*WHAT YOU ARE ASKED TO DO*:
Please retype the records below exactly, from the first line down to and including the line with "Given: Select all".

*SOURCE MATERIAL*:
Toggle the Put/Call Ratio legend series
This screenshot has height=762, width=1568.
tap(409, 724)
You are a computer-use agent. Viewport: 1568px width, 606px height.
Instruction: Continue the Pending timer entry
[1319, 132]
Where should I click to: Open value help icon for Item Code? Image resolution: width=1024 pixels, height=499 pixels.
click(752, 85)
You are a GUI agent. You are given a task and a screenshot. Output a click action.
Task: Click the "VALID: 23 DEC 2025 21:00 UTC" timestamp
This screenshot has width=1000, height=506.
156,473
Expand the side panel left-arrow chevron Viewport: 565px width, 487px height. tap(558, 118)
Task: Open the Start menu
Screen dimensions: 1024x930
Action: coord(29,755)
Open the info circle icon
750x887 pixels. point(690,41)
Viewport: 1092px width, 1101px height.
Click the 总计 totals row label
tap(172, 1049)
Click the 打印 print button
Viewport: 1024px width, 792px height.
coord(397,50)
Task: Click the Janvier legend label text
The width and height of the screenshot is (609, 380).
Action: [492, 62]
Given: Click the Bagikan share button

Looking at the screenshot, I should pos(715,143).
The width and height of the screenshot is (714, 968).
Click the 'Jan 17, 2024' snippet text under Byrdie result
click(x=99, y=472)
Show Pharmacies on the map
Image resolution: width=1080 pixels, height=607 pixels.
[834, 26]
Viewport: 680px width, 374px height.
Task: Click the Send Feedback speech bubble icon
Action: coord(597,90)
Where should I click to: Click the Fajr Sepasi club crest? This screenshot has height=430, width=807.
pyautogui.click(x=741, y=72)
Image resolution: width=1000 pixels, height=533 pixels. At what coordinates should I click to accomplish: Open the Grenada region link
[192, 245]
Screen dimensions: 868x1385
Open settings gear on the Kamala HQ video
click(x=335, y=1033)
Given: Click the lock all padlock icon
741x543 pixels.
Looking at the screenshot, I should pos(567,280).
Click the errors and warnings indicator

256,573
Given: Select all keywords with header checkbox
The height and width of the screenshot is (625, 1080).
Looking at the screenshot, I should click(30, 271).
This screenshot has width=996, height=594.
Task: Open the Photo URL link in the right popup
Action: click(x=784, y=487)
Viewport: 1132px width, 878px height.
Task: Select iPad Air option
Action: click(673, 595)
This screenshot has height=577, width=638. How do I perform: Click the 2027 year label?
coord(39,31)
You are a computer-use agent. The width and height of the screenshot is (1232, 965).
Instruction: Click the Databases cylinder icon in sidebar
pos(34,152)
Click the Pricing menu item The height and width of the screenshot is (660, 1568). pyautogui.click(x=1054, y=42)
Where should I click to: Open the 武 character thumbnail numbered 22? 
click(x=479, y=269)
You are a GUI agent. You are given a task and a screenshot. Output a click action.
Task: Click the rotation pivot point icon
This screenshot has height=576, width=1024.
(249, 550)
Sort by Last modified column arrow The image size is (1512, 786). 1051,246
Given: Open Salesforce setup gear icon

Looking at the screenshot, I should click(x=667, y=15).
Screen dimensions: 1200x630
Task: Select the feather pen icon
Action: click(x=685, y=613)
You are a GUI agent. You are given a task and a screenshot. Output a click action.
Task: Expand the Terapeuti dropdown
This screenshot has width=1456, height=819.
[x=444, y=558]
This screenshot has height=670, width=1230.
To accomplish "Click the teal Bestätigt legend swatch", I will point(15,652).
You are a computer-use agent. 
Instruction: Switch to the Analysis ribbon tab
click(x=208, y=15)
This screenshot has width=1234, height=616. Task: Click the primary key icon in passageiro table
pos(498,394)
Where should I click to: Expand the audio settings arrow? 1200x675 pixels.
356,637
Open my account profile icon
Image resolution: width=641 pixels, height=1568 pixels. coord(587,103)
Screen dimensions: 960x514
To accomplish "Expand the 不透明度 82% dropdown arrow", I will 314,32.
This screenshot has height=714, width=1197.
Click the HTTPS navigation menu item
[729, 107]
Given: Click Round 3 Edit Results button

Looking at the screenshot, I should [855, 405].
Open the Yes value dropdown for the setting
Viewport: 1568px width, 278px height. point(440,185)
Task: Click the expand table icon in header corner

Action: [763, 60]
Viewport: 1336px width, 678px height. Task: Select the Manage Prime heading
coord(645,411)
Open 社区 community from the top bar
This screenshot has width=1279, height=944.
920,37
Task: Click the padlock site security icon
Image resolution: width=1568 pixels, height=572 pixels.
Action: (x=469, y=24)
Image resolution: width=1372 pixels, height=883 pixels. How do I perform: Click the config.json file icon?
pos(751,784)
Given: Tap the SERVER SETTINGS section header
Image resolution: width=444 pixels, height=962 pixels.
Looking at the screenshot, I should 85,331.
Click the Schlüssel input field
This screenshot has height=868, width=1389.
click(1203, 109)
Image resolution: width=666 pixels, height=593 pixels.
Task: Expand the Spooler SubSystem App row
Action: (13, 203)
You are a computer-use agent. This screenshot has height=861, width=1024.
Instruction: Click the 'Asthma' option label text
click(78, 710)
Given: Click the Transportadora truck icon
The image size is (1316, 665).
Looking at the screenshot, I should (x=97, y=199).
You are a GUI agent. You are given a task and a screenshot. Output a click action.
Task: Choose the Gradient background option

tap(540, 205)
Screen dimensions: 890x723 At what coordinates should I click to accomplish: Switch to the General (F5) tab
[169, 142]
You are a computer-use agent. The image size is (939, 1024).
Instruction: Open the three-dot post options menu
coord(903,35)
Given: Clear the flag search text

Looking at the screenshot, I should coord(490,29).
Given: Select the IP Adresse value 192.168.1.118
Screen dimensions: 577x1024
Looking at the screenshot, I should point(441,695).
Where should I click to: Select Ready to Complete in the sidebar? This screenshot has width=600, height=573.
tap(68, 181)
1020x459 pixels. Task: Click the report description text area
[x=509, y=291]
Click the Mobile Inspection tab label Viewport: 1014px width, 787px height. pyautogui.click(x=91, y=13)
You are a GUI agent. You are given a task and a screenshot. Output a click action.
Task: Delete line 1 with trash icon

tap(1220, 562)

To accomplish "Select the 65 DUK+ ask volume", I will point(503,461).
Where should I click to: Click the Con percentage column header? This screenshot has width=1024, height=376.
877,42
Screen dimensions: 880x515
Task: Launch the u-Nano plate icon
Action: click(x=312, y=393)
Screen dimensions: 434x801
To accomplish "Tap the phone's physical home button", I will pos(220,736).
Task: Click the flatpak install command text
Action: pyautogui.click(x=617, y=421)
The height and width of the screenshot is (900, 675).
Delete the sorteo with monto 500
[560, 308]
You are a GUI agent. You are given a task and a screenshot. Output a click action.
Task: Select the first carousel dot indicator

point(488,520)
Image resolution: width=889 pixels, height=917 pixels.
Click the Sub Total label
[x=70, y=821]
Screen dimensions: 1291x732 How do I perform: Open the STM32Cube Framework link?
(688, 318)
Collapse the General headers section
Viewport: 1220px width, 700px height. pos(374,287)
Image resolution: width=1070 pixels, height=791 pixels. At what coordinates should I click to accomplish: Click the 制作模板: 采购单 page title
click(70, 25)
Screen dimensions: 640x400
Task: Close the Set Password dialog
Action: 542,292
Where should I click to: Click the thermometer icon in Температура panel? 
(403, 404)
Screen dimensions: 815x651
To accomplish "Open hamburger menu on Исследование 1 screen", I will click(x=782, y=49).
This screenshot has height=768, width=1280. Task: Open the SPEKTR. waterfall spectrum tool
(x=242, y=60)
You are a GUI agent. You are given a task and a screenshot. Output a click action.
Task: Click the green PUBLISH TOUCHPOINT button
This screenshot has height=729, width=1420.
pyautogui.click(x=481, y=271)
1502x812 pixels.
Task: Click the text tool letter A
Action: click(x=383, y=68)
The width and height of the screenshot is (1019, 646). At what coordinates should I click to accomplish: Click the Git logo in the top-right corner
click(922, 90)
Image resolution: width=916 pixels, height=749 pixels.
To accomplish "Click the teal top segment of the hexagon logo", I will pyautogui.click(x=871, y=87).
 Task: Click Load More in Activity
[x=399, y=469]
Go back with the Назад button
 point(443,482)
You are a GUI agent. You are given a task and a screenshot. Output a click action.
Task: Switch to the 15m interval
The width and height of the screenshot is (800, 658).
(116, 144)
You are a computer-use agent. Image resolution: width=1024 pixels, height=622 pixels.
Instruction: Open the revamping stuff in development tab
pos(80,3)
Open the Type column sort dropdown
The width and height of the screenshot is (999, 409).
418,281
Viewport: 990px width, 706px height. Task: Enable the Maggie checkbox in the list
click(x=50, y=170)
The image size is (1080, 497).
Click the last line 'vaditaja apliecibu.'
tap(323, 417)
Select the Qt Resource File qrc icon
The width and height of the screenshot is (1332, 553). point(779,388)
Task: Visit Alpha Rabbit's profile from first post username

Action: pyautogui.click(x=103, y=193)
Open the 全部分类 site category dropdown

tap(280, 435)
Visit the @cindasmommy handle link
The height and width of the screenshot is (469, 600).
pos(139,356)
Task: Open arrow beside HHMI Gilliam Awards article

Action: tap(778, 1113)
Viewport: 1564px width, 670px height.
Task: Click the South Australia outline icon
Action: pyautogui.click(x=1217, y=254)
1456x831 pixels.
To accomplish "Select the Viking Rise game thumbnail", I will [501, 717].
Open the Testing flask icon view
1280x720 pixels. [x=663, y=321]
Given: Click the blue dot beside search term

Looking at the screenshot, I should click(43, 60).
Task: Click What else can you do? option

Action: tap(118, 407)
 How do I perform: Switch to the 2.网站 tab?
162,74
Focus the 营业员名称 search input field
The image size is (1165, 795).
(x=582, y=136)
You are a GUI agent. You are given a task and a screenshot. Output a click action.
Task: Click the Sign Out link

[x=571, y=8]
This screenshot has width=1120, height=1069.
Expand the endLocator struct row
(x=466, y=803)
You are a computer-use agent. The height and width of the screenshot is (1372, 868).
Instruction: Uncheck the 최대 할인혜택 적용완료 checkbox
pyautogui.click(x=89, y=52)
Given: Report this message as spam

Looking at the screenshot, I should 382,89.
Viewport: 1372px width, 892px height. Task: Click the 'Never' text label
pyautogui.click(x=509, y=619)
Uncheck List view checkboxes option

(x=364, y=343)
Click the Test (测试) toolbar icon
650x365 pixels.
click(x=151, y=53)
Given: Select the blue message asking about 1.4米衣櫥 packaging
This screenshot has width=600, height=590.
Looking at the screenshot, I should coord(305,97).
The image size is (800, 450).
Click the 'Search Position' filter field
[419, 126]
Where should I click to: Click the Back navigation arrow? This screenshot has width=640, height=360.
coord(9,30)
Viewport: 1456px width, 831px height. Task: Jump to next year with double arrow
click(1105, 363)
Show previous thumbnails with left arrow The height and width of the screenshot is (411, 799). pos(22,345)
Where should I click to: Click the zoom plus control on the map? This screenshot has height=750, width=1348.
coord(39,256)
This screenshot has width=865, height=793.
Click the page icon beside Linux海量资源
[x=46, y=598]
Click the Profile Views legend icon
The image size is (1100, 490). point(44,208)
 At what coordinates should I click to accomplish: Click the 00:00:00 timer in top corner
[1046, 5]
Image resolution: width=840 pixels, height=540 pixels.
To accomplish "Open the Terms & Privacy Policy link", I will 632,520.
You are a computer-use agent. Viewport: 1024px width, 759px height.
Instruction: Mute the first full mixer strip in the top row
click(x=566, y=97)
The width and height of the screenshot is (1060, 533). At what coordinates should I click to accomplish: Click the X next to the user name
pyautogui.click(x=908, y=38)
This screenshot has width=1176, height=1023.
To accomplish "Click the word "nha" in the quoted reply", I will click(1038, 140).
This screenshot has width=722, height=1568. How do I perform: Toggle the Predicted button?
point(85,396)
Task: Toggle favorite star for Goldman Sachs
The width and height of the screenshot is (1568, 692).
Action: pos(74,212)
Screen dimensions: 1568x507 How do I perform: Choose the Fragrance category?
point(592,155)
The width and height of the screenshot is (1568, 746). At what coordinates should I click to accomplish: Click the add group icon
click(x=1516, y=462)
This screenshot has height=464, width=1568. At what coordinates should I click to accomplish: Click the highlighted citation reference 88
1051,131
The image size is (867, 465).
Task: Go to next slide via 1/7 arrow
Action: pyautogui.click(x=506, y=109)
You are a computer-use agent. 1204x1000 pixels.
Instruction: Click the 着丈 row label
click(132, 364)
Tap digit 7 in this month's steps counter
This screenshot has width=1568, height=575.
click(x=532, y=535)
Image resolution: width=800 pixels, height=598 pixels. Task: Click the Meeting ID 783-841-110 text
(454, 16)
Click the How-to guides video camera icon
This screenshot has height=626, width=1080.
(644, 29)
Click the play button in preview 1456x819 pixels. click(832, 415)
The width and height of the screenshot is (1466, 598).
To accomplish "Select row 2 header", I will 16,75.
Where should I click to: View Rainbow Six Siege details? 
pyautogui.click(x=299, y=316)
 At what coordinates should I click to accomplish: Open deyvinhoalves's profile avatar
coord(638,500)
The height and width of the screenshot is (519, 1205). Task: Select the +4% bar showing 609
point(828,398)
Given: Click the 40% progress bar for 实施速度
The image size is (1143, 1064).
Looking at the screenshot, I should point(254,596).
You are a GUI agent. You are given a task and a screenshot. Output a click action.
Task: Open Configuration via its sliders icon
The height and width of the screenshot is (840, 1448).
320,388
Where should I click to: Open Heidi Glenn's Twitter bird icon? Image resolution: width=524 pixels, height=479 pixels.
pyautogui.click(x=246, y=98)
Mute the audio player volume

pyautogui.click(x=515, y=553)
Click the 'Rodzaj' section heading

*SOLUTION TO THE EXERCISE*:
Toggle the Put/Call Ratio legend series
This screenshot has height=762, width=1568.
tap(409, 724)
You are a computer-use agent. Viewport: 1568px width, 606px height.
Instruction: Continue the Pending timer entry
[1319, 132]
Where should I click to: Open value help icon for Item Code? Image resolution: width=1024 pixels, height=499 pixels.
click(752, 85)
You are a GUI agent. You are given a task and a screenshot. Output a click action.
Task: Click the "VALID: 23 DEC 2025 21:00 UTC" timestamp
This screenshot has width=1000, height=506.
156,473
Expand the side panel left-arrow chevron Viewport: 565px width, 487px height. tap(558, 118)
Task: Open the Start menu
Screen dimensions: 1024x930
Action: coord(29,755)
Open the info circle icon
750x887 pixels. point(690,41)
Viewport: 1092px width, 1101px height.
Click the 总计 totals row label
tap(172, 1049)
Click the 打印 print button
Viewport: 1024px width, 792px height.
coord(397,50)
Task: Click the Janvier legend label text
The width and height of the screenshot is (609, 380).
Action: [492, 62]
Given: Click the Bagikan share button

Looking at the screenshot, I should pos(715,143).
The width and height of the screenshot is (714, 968).
Click the 'Jan 17, 2024' snippet text under Byrdie result
click(x=99, y=472)
Show Pharmacies on the map
Image resolution: width=1080 pixels, height=607 pixels.
[834, 26]
Viewport: 680px width, 374px height.
Task: Click the Send Feedback speech bubble icon
Action: coord(597,90)
Where should I click to: Click the Fajr Sepasi club crest? This screenshot has height=430, width=807.
pyautogui.click(x=741, y=72)
Image resolution: width=1000 pixels, height=533 pixels. At what coordinates should I click to accomplish: Open the Grenada region link
[192, 245]
Screen dimensions: 868x1385
Open settings gear on the Kamala HQ video
click(x=335, y=1033)
Given: Click the lock all padlock icon
741x543 pixels.
Looking at the screenshot, I should pos(567,280).
Click the errors and warnings indicator

256,573
Given: Select all keywords with header checkbox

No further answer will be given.